I really spent a lot of time trying to get SSO working in a small business environment.

We have a Windows Small Business Server 2008 (Windows 2008 x64) and Windows XP SP3 Clients. I tried the following documents many times:

But I always get the same Spark Error:

“Unable to connect using Single Sign-On. Please check principal and server settings.”

And the warn.log shows:

30.01.2009 02:26:17 org.jivesoftware.spark.util.log.Log warning

WARNUNG: Exception in Login:


        at org.jivesoftware.smack.NonSASLAuthentication.authenticate(NonSASLAuthentication .java:94)

        at org.jivesoftware.smack.SASLAuthentication.authenticate( 227)

        at org.jivesoftware.smack.XMPPConnection.login(

        at org.jivesoftware.LoginDialog$LoginPanel.login(

        at org.jivesoftware.LoginDialog$LoginPanel.access$400(

        at org.jivesoftware.LoginDialog$LoginPanel$1.construct(

        at org.jivesoftware.spark.util.SwingWorker$

        at Source)

and the Debug:



<not-authorized xmlns="urn:ietf:params:xml:ns:xmpp-stanzas"/>

On the server the debug.log and error.log are empty and in the warning.log I can find the following:

2009.01.29 20:11:50 Autocreating jiveID row for type ‘25’

Is there a special port necessary which should be opened? Because the Win 08 server has a new firewall (the normal Spark login works correct).

Is it correct, that the … part must be insert in the part of the openfire.xml?

My server is also the Gateway to the Internet, so he has a second Lan Card, but in a different Network. Hopefully that´s no problem.

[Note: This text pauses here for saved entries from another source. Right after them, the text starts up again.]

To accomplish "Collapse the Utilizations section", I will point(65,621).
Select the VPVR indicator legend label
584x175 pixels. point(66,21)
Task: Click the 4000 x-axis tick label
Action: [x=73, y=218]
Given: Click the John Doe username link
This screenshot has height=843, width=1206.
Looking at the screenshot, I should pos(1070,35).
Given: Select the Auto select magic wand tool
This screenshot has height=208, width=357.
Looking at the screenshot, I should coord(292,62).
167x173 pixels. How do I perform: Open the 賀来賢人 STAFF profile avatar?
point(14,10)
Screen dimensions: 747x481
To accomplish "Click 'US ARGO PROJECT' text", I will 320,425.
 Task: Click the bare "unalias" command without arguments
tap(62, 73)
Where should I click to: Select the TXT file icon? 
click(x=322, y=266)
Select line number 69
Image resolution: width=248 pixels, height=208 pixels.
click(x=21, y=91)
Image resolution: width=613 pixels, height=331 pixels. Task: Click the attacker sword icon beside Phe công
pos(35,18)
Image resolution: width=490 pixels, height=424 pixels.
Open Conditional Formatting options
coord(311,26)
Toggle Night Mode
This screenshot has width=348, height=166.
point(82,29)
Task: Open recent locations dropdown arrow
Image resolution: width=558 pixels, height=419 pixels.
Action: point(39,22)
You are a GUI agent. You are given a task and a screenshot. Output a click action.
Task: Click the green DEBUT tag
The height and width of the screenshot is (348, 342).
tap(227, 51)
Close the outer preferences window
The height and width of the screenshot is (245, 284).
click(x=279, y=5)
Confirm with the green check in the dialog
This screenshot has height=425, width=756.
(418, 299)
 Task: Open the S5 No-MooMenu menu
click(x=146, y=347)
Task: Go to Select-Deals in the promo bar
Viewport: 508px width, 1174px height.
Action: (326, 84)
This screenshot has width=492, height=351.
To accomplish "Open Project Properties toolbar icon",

If anybody has any suggestions or experiences, that would be really great!

Thanks Lukas

I fought with this problem for a couple of months, but finally got my SSO working consistently today. Our domain controllers are running on Windows Server 2008 Standard, with Vista and Server 2008 clients, and our Openfire server is running on Debian Etch. I was getting the 401 not-authorized in the Smack debug trace like you, with nothing useful in the standard logs. I was running into trouble pulling a Kerberos TGT on the Openfire server, saying that my client wasn’t found in the Kerberos database, when I knew full well that the account existed, I had the SPN configured properly and I had generated the keytab file successfully, so the password I used had to be right. Turned out there was a bug in the Kerberos implementation in Server 2008 (see, which prevented third-party Kerberos clients/APIs from successfully retrieving a ticket granting ticket. In the SSO tutorials that I had been following, I was setting the xmpp SPN for my Openfire chat server in one command, and generating the keytab with ktpass in a separate step. Once I applied the hotfix to both DC’s and rebooted, I deleted the SPN for my Openfire server, then generated the keytab using this command, logged in using THE domain administrator account (I could have used my account, which is in the Domain Admin container, but using the Administrator account rules out a possibly mucky keytab due to any potentially unseen limited permissions):

ktpass /princ xmpp/myopenfireserver.mydomain.local@MYDOMAIN.LOCAL /mapuser myopenfire-user /pass * /ptype KRB5_NT_PRINCIPAL /out C:\xmpp.keytab

Once I entered the password for myopenfire-user, this should have created and bound the SPN to my domain user account that I created for Openfire to authenticate against the domain with, and generated the corresponding keytab. I then moved the xmpp.keytab file to my Openfire/resources folder, then changed ownership to the openfire user account on my Debian install to make sure it could be accessed. I then used the kinit utility in the java/bin folder to get a TGT, and once I typed in the password, I was able to authenticate successfully. I verified that it received the ticket for my Openfire’s SPN using klist, which it did. Everything worked fine at that point.

I’m assuming of course that your Server 2008 x64 machine is the domain controller, and that your Openfire server is installed on it. Hope that helps.